В горнице пахло свежеиспеченным хлебом. Дородная баба с красивым и пухлым лицом, копошившаяся у печки, завидя меня, лукаво ухмыльнулась.
– Вот они все серчают, – обратился Черкес к жене, как бы призывая ее в свидетели. – Не нравится им в арестантах состоять. Оно и понятно – для ученого человека стыд большой. Но только арестант они все-таки есть, то как же мне их величать?
Черкес снял папаху и повесил ее на гвоздь. Вошедший в хату мальчишка уставился на меня немигающими глазами. Я решил молчать.
«Что-то теперь со мной будет?» – неотвязно тревожила мысль. Даже cum historicum и ut consecutivum показались мне милыми, безобидными шутками.
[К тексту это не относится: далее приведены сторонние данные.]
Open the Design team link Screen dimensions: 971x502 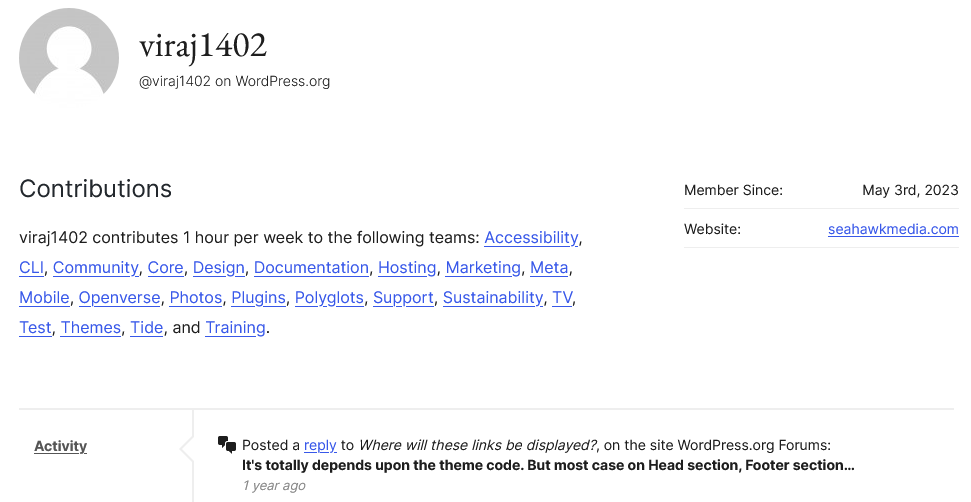219,267
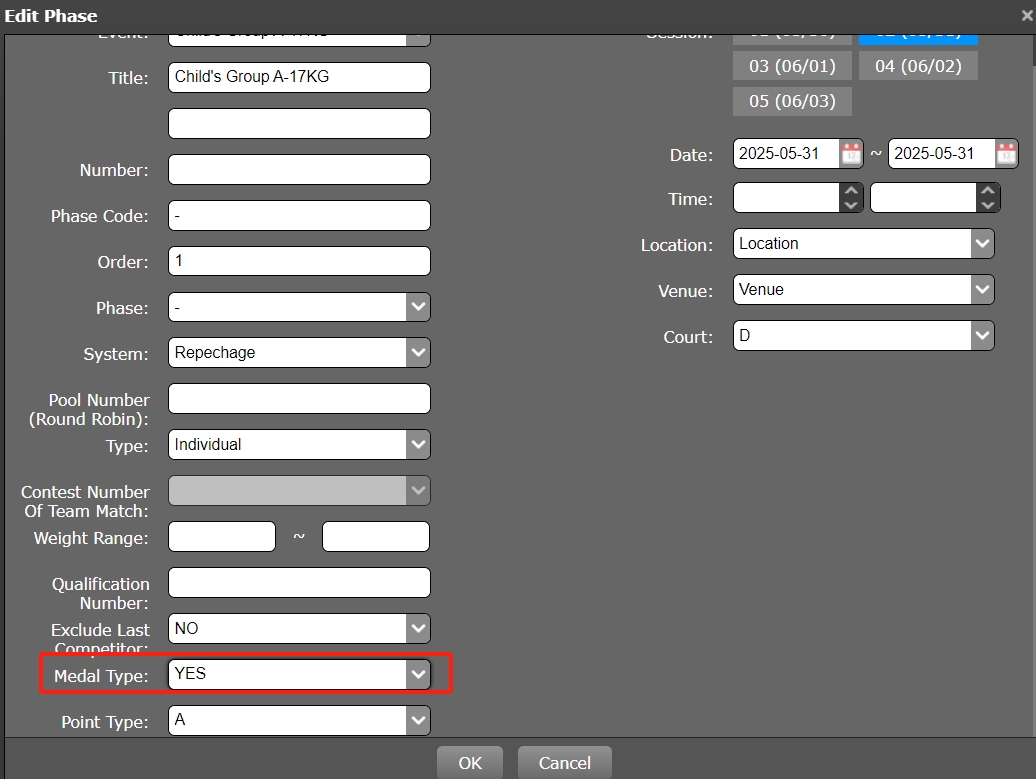The image size is (1036, 779).
Task: Click into the Title text field
Action: [x=299, y=77]
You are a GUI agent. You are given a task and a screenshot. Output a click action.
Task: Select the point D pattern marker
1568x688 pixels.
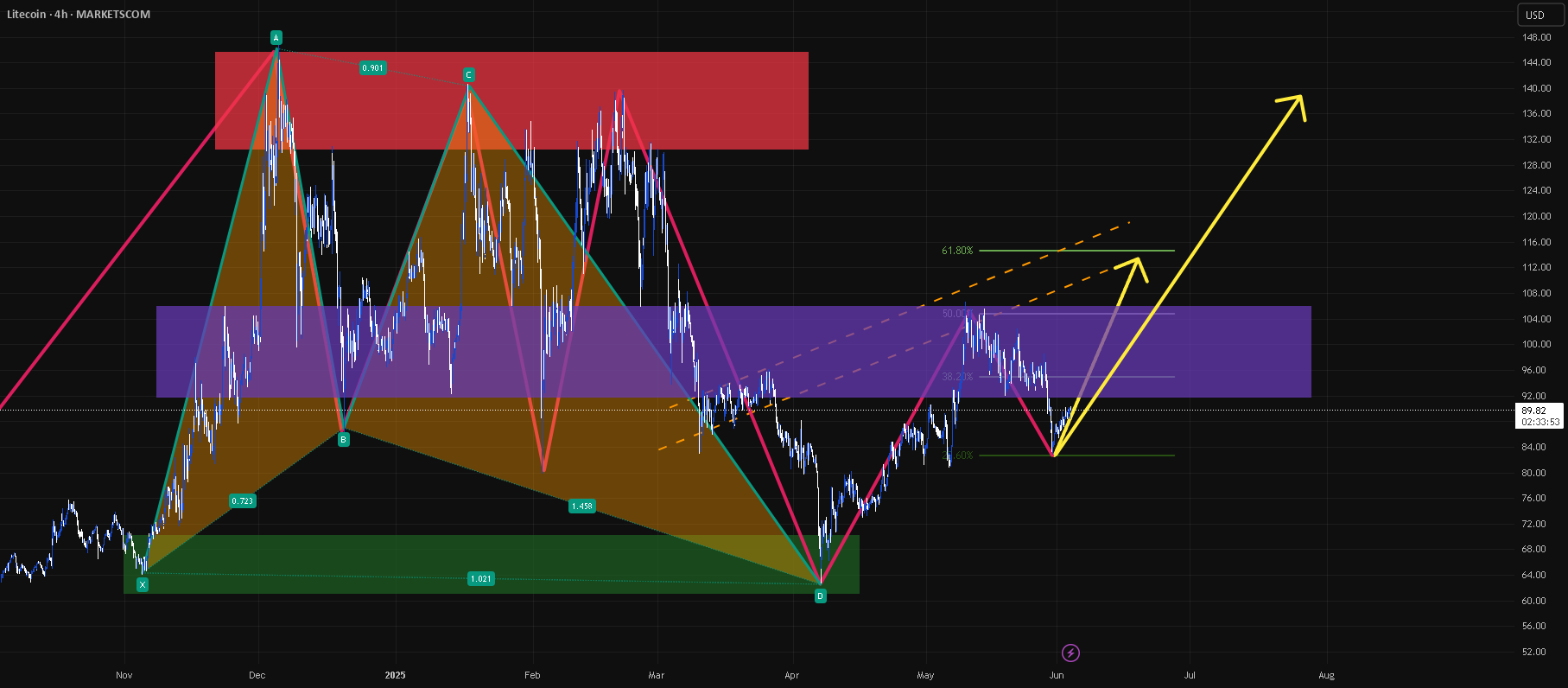click(x=820, y=596)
«Sitis, puppis, turris, vis, febris и securis…». Я представил себе ясно картину моего исключения из гимназии. Важный директор протягивает мне бумаги… «Quousque tandem abutere, Catilina…»[37]37
«Доколе, Каталина, ты будешь злоупотреблять…» (лат.) (Изречение Цицерона.)
[Закрыть] Вся в слезах стоит бабушка и, сдвинув на лоб очки, пытается меня защищать: «Он нечаянно выстрелил, господин директор… Уверяю вас, нечаянно. Он не хотел».
Я с тоской огляделся по сторонам. Дешевенькие занавески на окнах, какие-то вырезки из журналов по стенам, розовые фуксии в окне… И над кроватью нелепая в этом доме новенькая гимназическая фуражка. Фуражка… Откуда фуражка? И герб на ней Херсонской первой гимназии…
«Так, значит, Микита не врал, – подумал я. – Он действительно хочет определить сына в гимназию. А меня исключат…»
Я отвернулся к стене, стараясь скрыть подрагивающие губы.
– Я не знаю только, как мне быть, – сказал Черкес, присаживаясь к столу. – Сегодня везти их, – он указал в мою сторону пальцем, – сегодня везти их никак нельзя. Сегодня я обещался отвезти поросят куму… Разве что с поросятами вместе их захватить? Сдать поросят, а потом уже вот с ими прямиком в город.